De retour aux États-Unis, il est interné avec sa famille dans un camp, tout comme 120 000 Américains d’origine japonaise, suite à l’attaque de Pearl Harbor en 1941. Il y découvre le travail du bois, grâce à l’ébéniste Gentaro Hikogawa. Interrogée par l’historienne du design Daniella Ohad, sa fille Mira raconte qu’il “était chargé de meubler les baraquements, avec des restes d’emballage et des morceaux de bois tordus.”
En 1943, il quitte le camp et s’installe à New Hope en Pennsylvanie. “Lorsqu’il a démarré son entreprise de mobilier, il était sans le sou et ne pouvait s’acheter les outils nécessaires, allait à la scierie et se contentait des chutes.” Des pièces de second choix qu’il magnifie à travers des réalisations où il laisse le bois s’exprimer. On retient ses célèbres tables basses, dont le plateau semble simplement tranché et renforcé par des agrafes en forme de papillons. “Elles ont un but fonctionnel mais aussi un potentiel décoratif. George Nakashima reprend les fissures, ne met pas de côté un morceau de bois parce qu’il est tordu, au contraire, il le consolide, le répare et l’orne avec ces attaches”, précise la conservatrice.
George Nakashima à la croisée des cultures
Outre son amour du bois, qu’il évoque dans l’ouvrage The Soul of a tree (1981), George Nakashima s’illustre par son ancrage aussi bien américain que japonais. Du côté du Pays du soleil levant, il se plonge dans le Mingei né dans les années 1920, “ce courant qui valorise l’artisanat anonyme, utilitaire, traditionnel, avec une beauté intemporelle. Il s’oppose à la mauvaise qualité industrielle et à un vocabulaire ornemental qui ne serait pas celui du Japon.” Aux Etats-Unis, c’est le Craft Studio Movement qui résonne avec la pratique du designer. ”Il s’agit du renouveau de la production vernaculaire américaine, comme le mobilier Shaker ou Windsor, qui sont hybridés dans les productions de Nakashima.”
Cette esthétique séduit Knoll qui édite en 1945 quelques meubles du designer, comme la Straight-Back Chair et la Splay-Leg Coffee Table, ainsi que la marque Widdicomb.
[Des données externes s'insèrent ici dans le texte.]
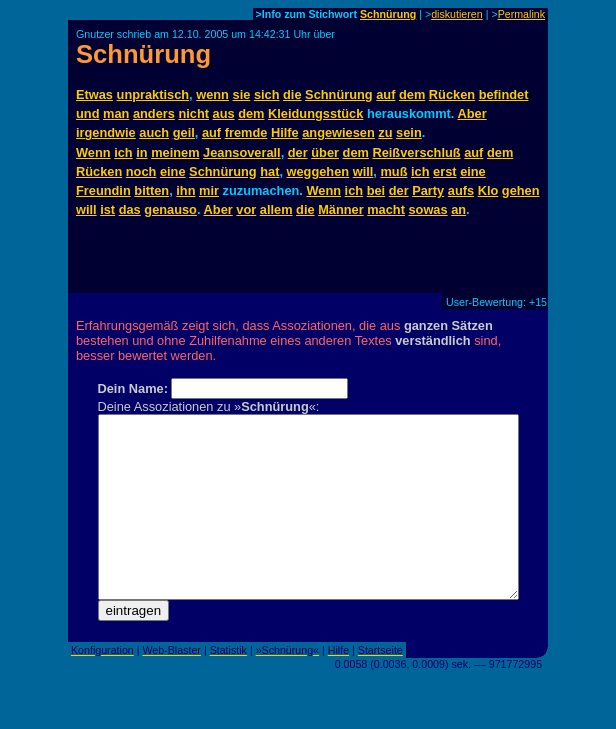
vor (246, 209)
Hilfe (285, 132)
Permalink (521, 14)
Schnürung (388, 14)
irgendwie (106, 132)
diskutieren (457, 14)
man (116, 113)
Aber (471, 113)
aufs (461, 190)
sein (409, 132)
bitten (151, 190)
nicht (193, 113)
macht (386, 209)
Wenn (93, 152)
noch (141, 171)
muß (393, 171)
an (458, 209)
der (298, 152)
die (292, 94)
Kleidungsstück (315, 113)
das (130, 209)
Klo (488, 190)
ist (107, 209)
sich (267, 94)
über (325, 152)
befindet (504, 94)
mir (209, 190)
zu (385, 132)
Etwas (94, 94)
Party (428, 190)
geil (184, 132)
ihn (185, 190)
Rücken (452, 94)
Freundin (103, 190)
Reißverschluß (416, 152)
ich (123, 152)
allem (276, 209)
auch (154, 132)
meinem (175, 152)
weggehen (318, 171)
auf (385, 94)
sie (242, 94)
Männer (341, 209)
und (87, 113)
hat (269, 171)
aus (224, 113)
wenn (212, 94)
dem (412, 94)
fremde (246, 132)
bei (376, 190)
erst (444, 171)
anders (154, 113)
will (363, 171)
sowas (427, 209)
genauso (170, 209)
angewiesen (338, 132)
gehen (521, 190)
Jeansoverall (242, 152)
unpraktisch (153, 94)
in (141, 152)
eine (173, 171)
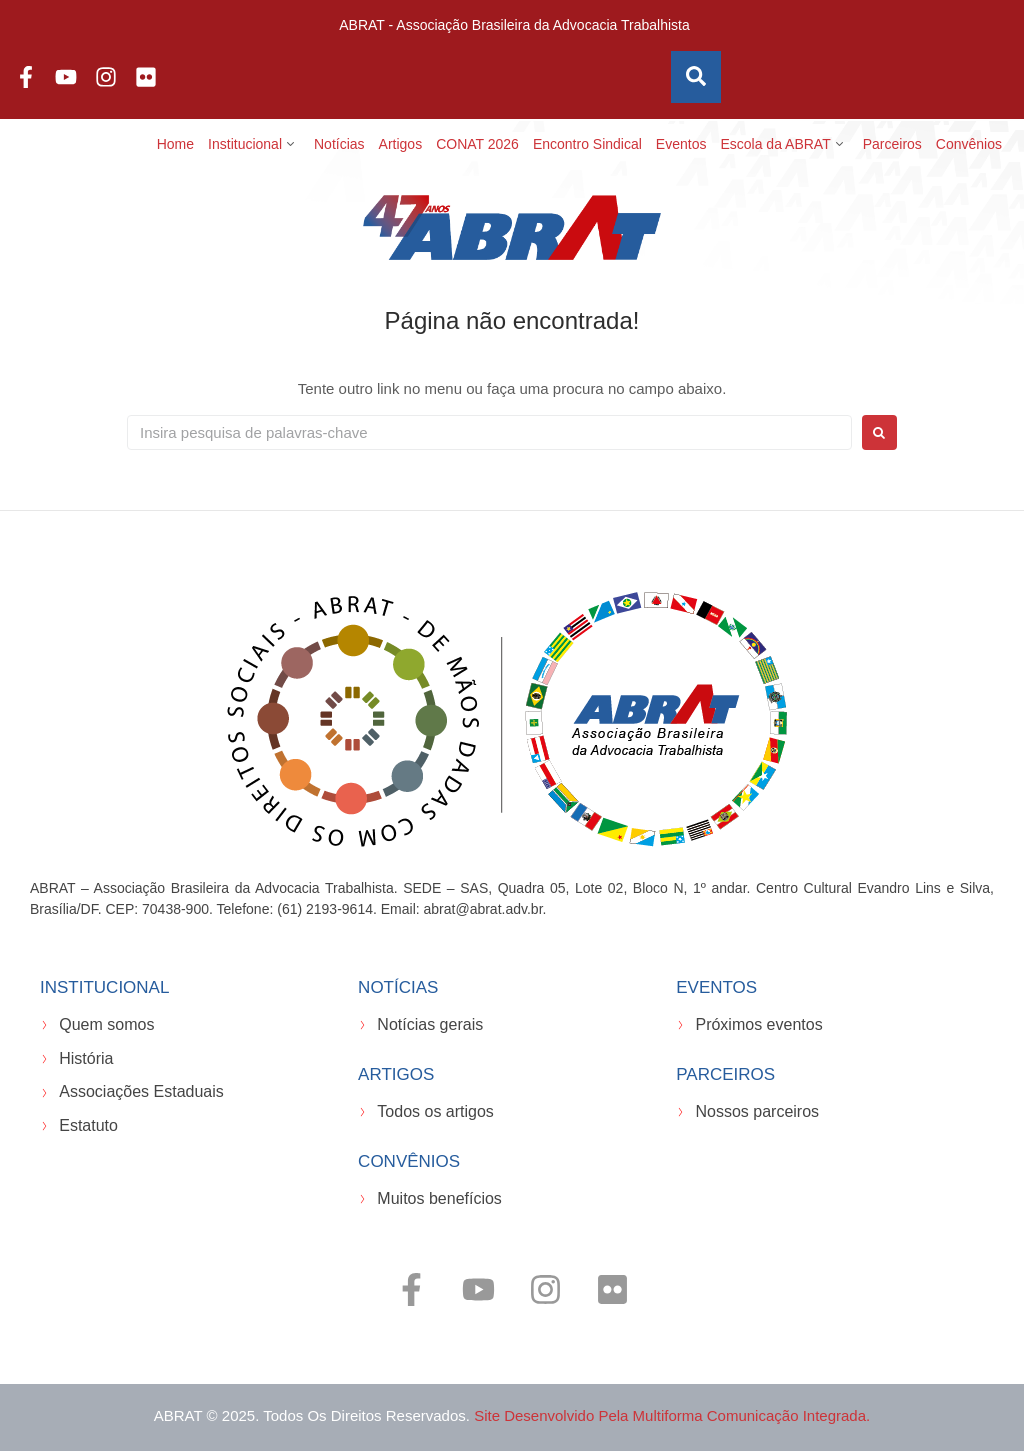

Mais “les collaborations avec les maisons d’édition périclitent, indique Juliette Pollet, car son écriture est trop singulière.” Malgré cet écueil, Nakashima conserve sa réputation et réalise en 1973 une commande d’envergure : meubler la résidence de Nelson Rockefeller de Pocantico Hills, à New York. Parmi les différentes créations figurent le Conoïd Bench formé d’une planche à la silhouette organique, hérissée d’un dossier façon assise Windsor.
Décédé en 1990, un an après l’exposition “Full Circle” qui lui est consacrée au musée des Arts Décoratifs de New York, le designer laisse derrière lui un héritage inestimable. Celui-ci est animé aujourd’hui par sa fille Mira, qui a repris à sa mort le studio de son père, George Nakashima Woodworkers, basé sur le domaine familiale de New Hope, en Pennsylvanie. Y figurent une dizaine d’édifices dont certains conçus par feu le designer, qui avait adopté les principes de construction traditionnels japonais “ki-mon”, qui préconisent le respect du paysage naturel et l’utilisation de matériaux locaux. Un lieu idéal pour se plonger dans l’univers de Sundarananda, “celui qui se délecte de la beauté”.